[TASK STATEMENT]:
Locate the line that contains "1024x576 pixels. Task: Click" in the entries below. Retype it and all following lines through the final one, character for character.

[SOURCE DATA]:
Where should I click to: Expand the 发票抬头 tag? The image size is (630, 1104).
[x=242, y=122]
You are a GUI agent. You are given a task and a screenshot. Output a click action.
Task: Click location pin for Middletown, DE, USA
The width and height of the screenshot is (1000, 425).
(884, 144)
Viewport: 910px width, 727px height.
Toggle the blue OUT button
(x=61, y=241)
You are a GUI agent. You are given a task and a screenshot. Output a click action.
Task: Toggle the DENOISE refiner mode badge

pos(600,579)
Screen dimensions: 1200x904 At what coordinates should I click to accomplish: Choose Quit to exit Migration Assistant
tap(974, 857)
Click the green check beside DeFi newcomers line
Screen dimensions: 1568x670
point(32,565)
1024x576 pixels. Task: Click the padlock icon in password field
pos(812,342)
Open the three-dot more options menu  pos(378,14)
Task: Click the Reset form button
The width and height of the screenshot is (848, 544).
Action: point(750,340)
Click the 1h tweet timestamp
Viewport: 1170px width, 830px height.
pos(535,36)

[RESULT OF THIS TASK]:
1024x576 pixels. Task: Click the padlock icon in password field
pos(812,342)
Open the three-dot more options menu  pos(378,14)
Task: Click the Reset form button
The width and height of the screenshot is (848, 544).
Action: point(750,340)
Click the 1h tweet timestamp
Viewport: 1170px width, 830px height.
pos(535,36)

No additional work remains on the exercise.